▶ **What is required**: Set down each line of the material that follows exactly, and leave its pictures out.

▶ **Task data**:
★ ★ ★ ★

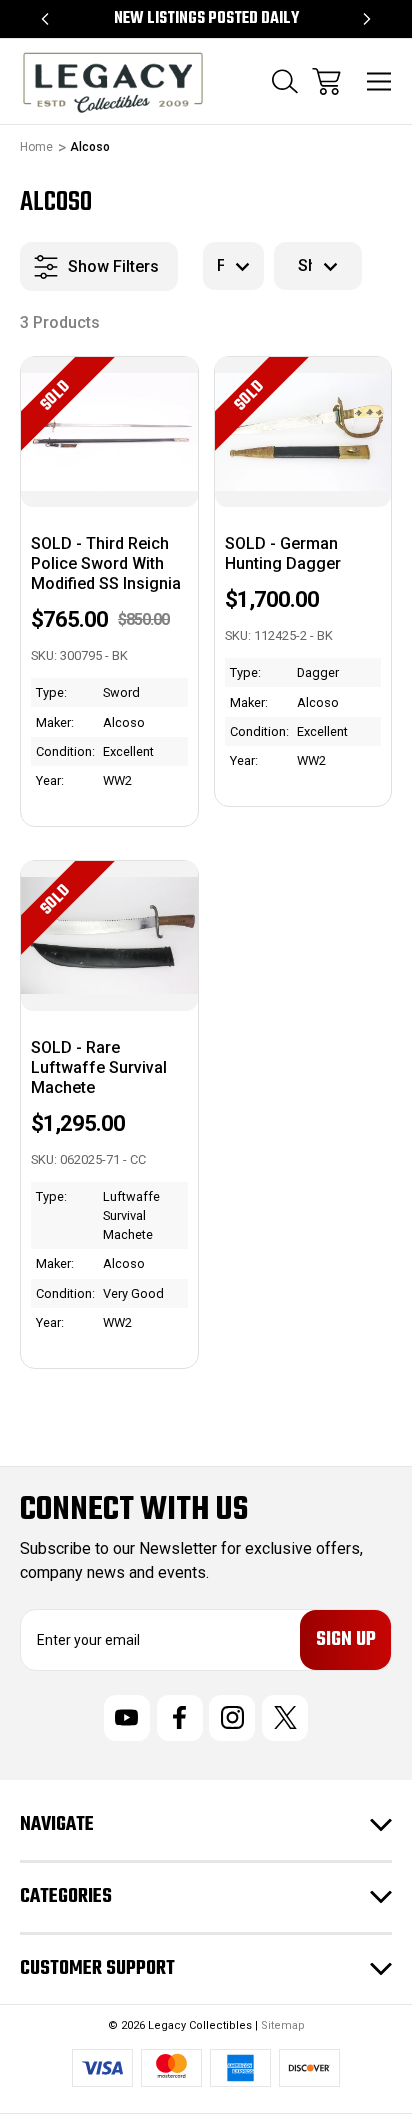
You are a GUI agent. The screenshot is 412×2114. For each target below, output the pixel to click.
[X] (285, 1718)
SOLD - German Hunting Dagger (283, 553)
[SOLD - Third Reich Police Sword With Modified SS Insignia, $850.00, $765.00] (109, 432)
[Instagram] (232, 1718)
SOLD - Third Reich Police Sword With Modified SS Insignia (106, 563)
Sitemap (283, 2025)
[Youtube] (127, 1718)
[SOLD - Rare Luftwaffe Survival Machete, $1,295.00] (109, 936)
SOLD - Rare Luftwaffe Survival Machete (99, 1067)
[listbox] (233, 266)
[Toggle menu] (379, 81)
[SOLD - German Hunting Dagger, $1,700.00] (303, 432)
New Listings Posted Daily (206, 19)
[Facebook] (180, 1718)
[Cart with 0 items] (326, 81)
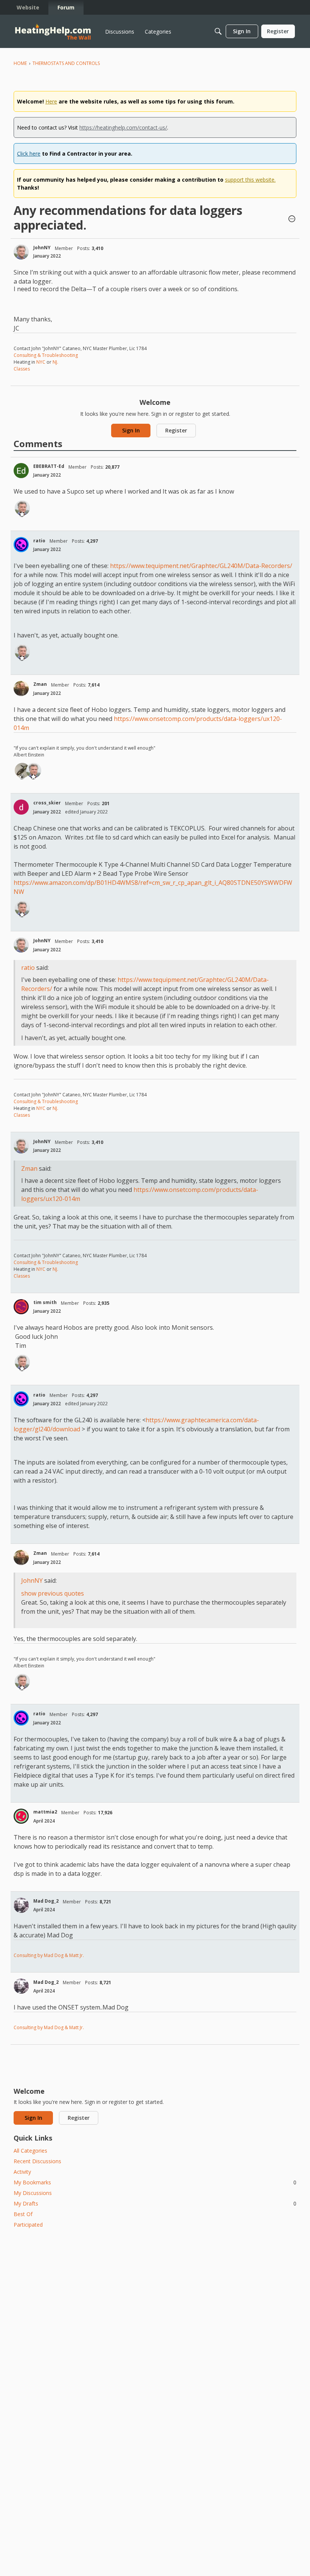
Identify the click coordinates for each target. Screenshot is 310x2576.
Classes (22, 369)
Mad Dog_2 (46, 1901)
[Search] (218, 31)
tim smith (45, 1302)
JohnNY (42, 247)
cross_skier (47, 803)
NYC (40, 362)
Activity (22, 2171)
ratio (39, 540)
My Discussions (33, 2192)
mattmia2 (45, 1812)
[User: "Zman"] (21, 688)
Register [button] (176, 430)
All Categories (30, 2150)
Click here (28, 153)
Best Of (23, 2214)
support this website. (250, 179)
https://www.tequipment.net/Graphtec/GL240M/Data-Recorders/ (201, 566)
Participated (28, 2224)
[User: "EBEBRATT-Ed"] (21, 470)
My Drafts (155, 2203)
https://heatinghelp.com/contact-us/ (123, 127)
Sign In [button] (131, 430)
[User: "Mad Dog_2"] (21, 1905)
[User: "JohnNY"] (21, 251)
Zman (40, 684)
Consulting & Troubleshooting (46, 355)
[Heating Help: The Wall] (53, 31)
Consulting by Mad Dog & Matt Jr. (49, 1955)
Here (51, 101)
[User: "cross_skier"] (21, 807)
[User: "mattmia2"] (21, 1816)
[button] (291, 219)
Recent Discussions (37, 2161)
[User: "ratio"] (21, 544)
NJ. (55, 362)
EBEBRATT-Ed (48, 466)
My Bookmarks (155, 2182)
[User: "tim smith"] (21, 1306)
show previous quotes (52, 1593)
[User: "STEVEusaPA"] (22, 770)
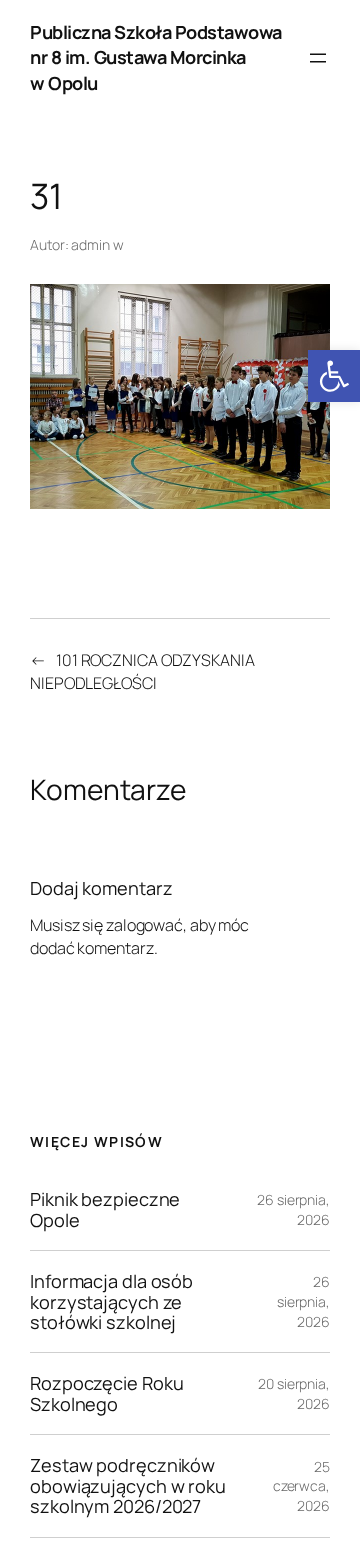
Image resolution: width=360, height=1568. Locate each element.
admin (90, 244)
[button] (334, 376)
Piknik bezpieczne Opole (105, 1209)
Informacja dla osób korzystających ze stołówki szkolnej (111, 1301)
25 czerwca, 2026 (301, 1486)
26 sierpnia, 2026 (303, 1301)
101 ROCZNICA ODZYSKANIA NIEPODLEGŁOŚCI (142, 671)
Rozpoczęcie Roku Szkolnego (106, 1393)
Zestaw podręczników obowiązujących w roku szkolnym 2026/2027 (128, 1485)
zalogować (144, 925)
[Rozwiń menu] (318, 58)
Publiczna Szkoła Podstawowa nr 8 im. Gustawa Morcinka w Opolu (156, 57)
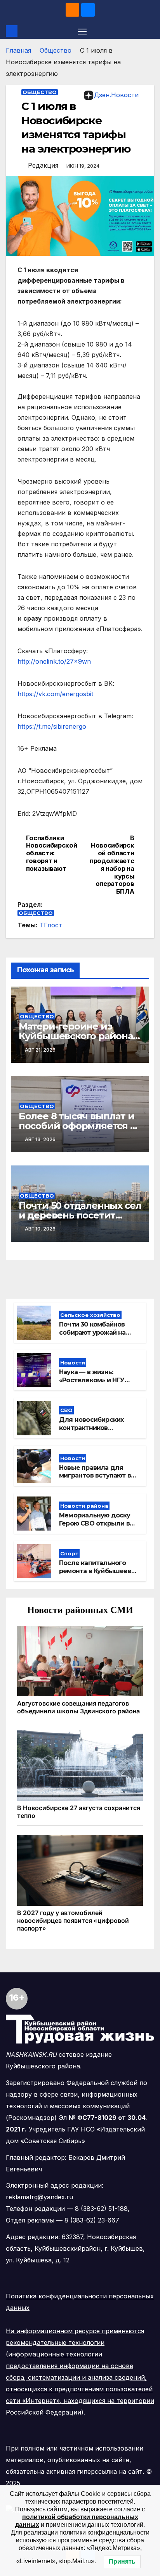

★ ★ ★ ★

▶ **Response to the exercise**:
You are a GUI agent. The screenshot is 412×2114. For each target below, output the pixel to click.
[X] (285, 1718)
SOLD - German Hunting Dagger (283, 553)
[SOLD - Third Reich Police Sword With Modified SS Insignia, $850.00, $765.00] (109, 432)
[Instagram] (232, 1718)
SOLD - Third Reich Police Sword With Modified SS Insignia (106, 563)
Sitemap (283, 2025)
[Youtube] (127, 1718)
[SOLD - Rare Luftwaffe Survival Machete, $1,295.00] (109, 936)
SOLD - Rare Luftwaffe Survival Machete (99, 1067)
[listbox] (233, 266)
[Toggle menu] (379, 81)
[SOLD - German Hunting Dagger, $1,700.00] (303, 432)
New Listings Posted Daily (206, 19)
[Facebook] (180, 1718)
[Cart with 0 items] (326, 81)
Identify the click coordinates for each target. Screenshot is 310x2576.
Classes (22, 369)
Mad Dog_2 (46, 1901)
[Search] (218, 31)
tim smith (45, 1302)
JohnNY (42, 247)
cross_skier (47, 803)
NYC (40, 362)
Activity (22, 2171)
ratio (39, 540)
My Discussions (33, 2192)
mattmia2 (45, 1812)
[User: "Zman"] (21, 688)
Register [button] (176, 430)
All Categories (30, 2150)
Click here (28, 153)
Best Of (23, 2214)
support this website. (250, 179)
https://www.tequipment.net/Graphtec/GL240M/Data-Recorders/ (201, 566)
Participated (28, 2224)
[User: "EBEBRATT-Ed"] (21, 470)
My Drafts (155, 2203)
https://heatinghelp.com/contact-us/ (123, 127)
Sign In [button] (131, 430)
[User: "Mad Dog_2"] (21, 1905)
[User: "JohnNY"] (21, 251)
Zman (40, 684)
Consulting & Troubleshooting (46, 355)
[Heating Help: The Wall] (53, 31)
Consulting by Mad Dog & Matt Jr. (49, 1955)
Here (51, 101)
[User: "cross_skier"] (21, 807)
[User: "mattmia2"] (21, 1816)
[button] (291, 219)
Recent Discussions (37, 2161)
[User: "ratio"] (21, 544)
NJ. (55, 362)
EBEBRATT-Ed (48, 466)
My Bookmarks (155, 2182)
[User: "tim smith"] (21, 1306)
show previous quotes (52, 1593)
[User: "STEVEusaPA"] (22, 770)
Image resolution: width=360, height=1568. Locate each element.
admin (90, 244)
[button] (334, 376)
Piknik bezpieczne Opole (105, 1209)
Informacja dla osób korzystających ze stołówki szkolnej (111, 1301)
25 czerwca, 2026 (301, 1486)
26 sierpnia, 2026 (303, 1301)
101 ROCZNICA ODZYSKANIA NIEPODLEGŁOŚCI (142, 671)
Rozpoczęcie Roku Szkolnego (106, 1393)
Zestaw podręczników obowiązujących w roku szkolnym 2026/2027 (128, 1485)
zalogować (144, 925)
[Rozwiń menu] (318, 58)
Publiczna Szkoła Podstawowa nr 8 im. Gustawa Morcinka w Opolu (156, 57)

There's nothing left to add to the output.